At the time Baggott said he wrote two letters to the press calling for 'restraint'Credit: Paul Faith/PA Wire
The former chief constable of Leicestershire police, now chief constable of the police service of Northern Ireland, today said that "speculation" in the UK press did "hinder" the inquiry into the disappearance of Madeleine McCann.
The inquiry was told that the Leicestershire force, covering the McCann's local area, was "asked to co-ordinate the UK response to assist the Portuguese enquiry".
In evidence to the Leveson inquiry chief constable Matt Baggott told the court the force received complaints about press behaviour "around disruption to daily life caused by a large media presence".
Baggott said he wrote two letters to "all the prominent editors" calling for "restraint in reporting on the case".
In the letters he wrote he had "been surprised at the reporting of some alleged facts" and was "deeply concerned at the implications".
He added that the reaction was "not hugely positive" given that "speculation continued".
Baggott also told the inquiry "there could have been a greater authority to explain the boundaries of what that press reporting should have been".
"The difficulty was it involved a European dimension as well as a national one. But there could be stronger guidelines and consequences."
He added that the speculation occurring in areas of the press "certainly hindered the inquiries to find and trace Madeleine simply because of the reaction that came from the media speculation".
Giving evidence to the Leveson inquiry last year the parents of Madeleine McCann said they were "tried by the media" in the wake of her disappearance.
They also spoke about a "tremendous amount of speculation", with coverage becoming often "exaggerated" and other reports being "simply made up" and "inaccurate, untruthful and incredibly damaging".
Asked what lessons could be learnt from the McCann case, Baggott today said while the inquiry is ongoing "the lesson to be learnt is probably a greater understanding of the complexity and consequences of speculation and loose reporting of facts".
"That is a serious issue for the press to consider", he added.
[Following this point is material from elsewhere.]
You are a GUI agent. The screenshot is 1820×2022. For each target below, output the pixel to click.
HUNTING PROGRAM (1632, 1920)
"I don't think some of this speculation was necessary ...it certainly wasn't practical and it certainly wasn't proportionate.
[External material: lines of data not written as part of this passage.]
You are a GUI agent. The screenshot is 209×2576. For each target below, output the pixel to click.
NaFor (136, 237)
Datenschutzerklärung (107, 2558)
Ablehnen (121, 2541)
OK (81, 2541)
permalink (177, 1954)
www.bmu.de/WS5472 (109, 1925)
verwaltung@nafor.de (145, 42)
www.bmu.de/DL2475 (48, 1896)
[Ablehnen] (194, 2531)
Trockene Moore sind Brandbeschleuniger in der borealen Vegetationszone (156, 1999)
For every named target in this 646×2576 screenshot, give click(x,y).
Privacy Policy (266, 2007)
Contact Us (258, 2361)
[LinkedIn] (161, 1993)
"... A greater understanding of consequence would have been appropriate."
Speaking more generally about police officers disclosing information he said there is a need for a "balance" to be found "between giving local colleagues the ability to storytell with the right ethical guidance and support, which is entirely appropriate, while making sure the very real issues of the inappropriate use of information, whether that's for personal gain or through gossip still remains under tight control".
"Our relationships with the media probably need to be reasserted based on what the man or woman on the street would think."
He added: "It should be amicable and it should be very friendly, but it should always professional and for a purpose."